平成29年12月7日木曜日の修法記

本日は基本を行った後、復習科目として「内受突」「逆小手」「龍投」「袖巻天秤」「表投」と、新科目の「裏投」を行いました。

副道院長からは以下のようにご指導頂きました。

●目打の相対
突きは相手に当てますが、それとは違い目打は指先が目に入るか入らないか位で充分効果があります。本日はミットを使っての相対を行います。ミットだけを打とうとすると手突きになり、実際に行う際には相手に届かなかったり効果が薄くなってしまいます。ミットの先にある相手の目に向かって、肘から打ち込むイメージを持って下さい。

●逆小手
有段者は研究をしながら行って欲しいと思います。「逆小手ってこういうもの」と思っていつも通りの感覚で、次はこうで、その次はこうと決まりきったことをしない。自分が相手の手を持つ順番はどうか?相手がどう感じているのか?どうしたら痛くない技になるのか?など、普段とは意識を変え、違った視点を持つことが大切です。

●龍投
相手が押してきて手が伸びた時にかける技です。右手は肘に置いたまま、左手を使ってかけます。すると相手が寄りかかってくる形になります。この相手が崩れてくれている体勢を作ることが大切です。自分から相手を迎えに行かないことです。また、無理に後ろに倒そうとすると相手は倒れるのが恐くて踏ん張ってしまいます。相手が転がりたくなる状況をつくるにはどうしたら良いかを研究して下さい。

●裏投
攻者は背負い投げをしてこようとします。その時に、守者は右手は袖捕、左手は腕巻の動きを行います。相手が投げてくると早い段階で分かった時に行う技です。相手が掴もうとしてくるので、相手に入りながら右手は袖捕で極めながら左手は下から相手の腕に巻きつけるようにして投げる技です。

●座学
 先輩拳士が講義をされた後、副道院長は以下のようにお話し下さいました。
 鎮魂行について少しお話ししたいと思います。少林寺拳法には「内修」と「外修」があります。「外修」は基本や相対で身体を使って行う行のことです。鎮魂行は「内修」に当たります。聖句、誓願、礼拝詞までは金剛禅の教えが説かれていますが、道訓からは、自分が今日1日こういうことが出来たかな?というように自分を振り返り日常に繋げてゆくための教えです。この様に自分の内面を整え、向き合う時間を持つことでその場が変わるのです。また声を出して唱えることによって自然と呼吸が整えられます。

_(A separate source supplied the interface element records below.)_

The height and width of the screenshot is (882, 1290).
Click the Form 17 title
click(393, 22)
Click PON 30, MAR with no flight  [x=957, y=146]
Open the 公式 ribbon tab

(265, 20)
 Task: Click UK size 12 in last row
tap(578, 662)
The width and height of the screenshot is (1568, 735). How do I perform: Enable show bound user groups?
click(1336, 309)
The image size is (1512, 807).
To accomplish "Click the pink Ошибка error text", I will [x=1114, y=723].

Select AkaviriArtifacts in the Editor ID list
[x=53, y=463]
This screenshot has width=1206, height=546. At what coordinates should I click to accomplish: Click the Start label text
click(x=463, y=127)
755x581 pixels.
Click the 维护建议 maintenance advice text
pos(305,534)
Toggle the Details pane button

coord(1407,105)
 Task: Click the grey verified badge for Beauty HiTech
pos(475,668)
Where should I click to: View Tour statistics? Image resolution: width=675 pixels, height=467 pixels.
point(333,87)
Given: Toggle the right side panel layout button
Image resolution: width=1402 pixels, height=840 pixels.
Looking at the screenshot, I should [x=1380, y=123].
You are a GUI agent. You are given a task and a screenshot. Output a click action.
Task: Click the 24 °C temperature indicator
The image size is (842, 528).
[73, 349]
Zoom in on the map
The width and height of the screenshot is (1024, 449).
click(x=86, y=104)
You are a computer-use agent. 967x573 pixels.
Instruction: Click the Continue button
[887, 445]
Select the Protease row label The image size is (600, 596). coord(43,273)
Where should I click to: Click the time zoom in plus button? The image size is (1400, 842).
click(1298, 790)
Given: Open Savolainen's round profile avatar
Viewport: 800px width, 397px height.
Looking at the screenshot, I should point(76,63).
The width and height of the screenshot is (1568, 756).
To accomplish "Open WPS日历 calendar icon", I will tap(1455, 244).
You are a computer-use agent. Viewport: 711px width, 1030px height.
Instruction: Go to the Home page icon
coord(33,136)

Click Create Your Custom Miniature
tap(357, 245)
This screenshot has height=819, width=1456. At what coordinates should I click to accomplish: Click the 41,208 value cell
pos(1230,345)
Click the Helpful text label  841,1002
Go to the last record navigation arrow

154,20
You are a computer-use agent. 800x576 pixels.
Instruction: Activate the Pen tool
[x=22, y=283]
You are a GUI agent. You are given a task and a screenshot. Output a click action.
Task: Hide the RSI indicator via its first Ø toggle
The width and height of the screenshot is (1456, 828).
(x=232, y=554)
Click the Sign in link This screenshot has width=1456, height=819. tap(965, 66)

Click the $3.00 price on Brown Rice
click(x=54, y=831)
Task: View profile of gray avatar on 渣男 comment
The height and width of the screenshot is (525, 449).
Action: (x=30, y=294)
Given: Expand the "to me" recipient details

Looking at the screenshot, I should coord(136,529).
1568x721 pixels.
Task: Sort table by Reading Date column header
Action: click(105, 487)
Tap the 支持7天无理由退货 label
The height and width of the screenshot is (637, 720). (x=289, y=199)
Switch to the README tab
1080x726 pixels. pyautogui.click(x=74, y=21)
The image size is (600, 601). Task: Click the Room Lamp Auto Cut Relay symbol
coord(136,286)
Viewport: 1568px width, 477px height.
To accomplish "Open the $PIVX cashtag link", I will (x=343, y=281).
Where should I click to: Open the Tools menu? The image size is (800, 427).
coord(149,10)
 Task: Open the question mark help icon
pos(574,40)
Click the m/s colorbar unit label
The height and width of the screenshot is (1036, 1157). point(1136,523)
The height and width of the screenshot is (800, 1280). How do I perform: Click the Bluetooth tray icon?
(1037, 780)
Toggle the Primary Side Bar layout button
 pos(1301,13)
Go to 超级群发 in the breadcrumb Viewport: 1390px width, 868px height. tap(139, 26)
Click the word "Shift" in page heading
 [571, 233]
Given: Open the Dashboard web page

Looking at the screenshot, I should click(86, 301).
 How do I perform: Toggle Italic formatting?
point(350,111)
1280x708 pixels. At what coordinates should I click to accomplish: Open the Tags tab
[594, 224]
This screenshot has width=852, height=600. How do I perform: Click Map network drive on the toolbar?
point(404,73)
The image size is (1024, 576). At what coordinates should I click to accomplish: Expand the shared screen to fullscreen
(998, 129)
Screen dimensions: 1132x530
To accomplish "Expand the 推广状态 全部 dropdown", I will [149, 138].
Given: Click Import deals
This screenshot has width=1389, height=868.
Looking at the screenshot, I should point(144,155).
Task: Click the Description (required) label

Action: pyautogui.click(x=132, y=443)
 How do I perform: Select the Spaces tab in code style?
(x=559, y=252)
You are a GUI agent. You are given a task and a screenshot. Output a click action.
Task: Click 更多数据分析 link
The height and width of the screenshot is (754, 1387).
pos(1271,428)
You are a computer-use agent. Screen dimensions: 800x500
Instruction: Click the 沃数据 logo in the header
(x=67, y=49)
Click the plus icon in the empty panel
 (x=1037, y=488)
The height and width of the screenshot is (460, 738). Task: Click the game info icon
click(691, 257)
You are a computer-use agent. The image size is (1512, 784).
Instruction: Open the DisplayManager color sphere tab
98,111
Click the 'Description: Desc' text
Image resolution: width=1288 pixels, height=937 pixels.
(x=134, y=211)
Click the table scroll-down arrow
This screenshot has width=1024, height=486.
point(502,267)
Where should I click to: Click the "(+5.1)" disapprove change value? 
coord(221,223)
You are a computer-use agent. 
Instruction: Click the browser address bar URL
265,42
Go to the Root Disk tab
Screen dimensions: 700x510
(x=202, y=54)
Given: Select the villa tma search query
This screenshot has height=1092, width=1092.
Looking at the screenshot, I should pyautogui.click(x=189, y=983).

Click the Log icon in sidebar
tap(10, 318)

鎮魂行を行うと呼吸が整い、自分と向き合うことで意識が変わり、場も変わるのです。

〈考察〉
 最近は仕事で遅れることが多くなり、鎮魂行もなかなか最初からさせて頂くことが出来ない日が多いです。鎮魂行をしてから修練に臨むのと、途中から修練に臨むのとでは、意識の面で違いがあります。途中からの参加になると、日常を引きずりながら修練をしている感覚があります。日常の意識や感情が精査されずに残っている感じです。もちろん、少林寺拳法は身体を動かしながら行う動禅なので、動いているうちに徐々に自分や相手に向き合えるようにはなってきます。しかし、鎮魂行を行ってからの修練では、日常のざわつきや心の波が落ち着ちつくのが早いです。外に出ている心を、一旦自分の中に戻す感覚です。そこでやっと自分を感じ、相手を感じる心の隙間が出来ます。
 技をやっていても、ああしよう、こうしようとか、恐いな、痛いなという心の波がやってきます。その時にその感情と一体化してしまうと相手を感じることは出来ません。しかし、副道院長から相手を感じて掛けることをご指導して頂いた時に、鎮魂行の時の意識(自分の中に空間を持つ)を持てれば相手を感じることも出来るのではないかという思いになりました。
 日常では更に意識が外に行きがちですが、日常の中でも呼吸を整え、鎮魂行の時のように自分を振り返り客観視する時間や空間を作れるような意識を持ってゆきたいと思っています。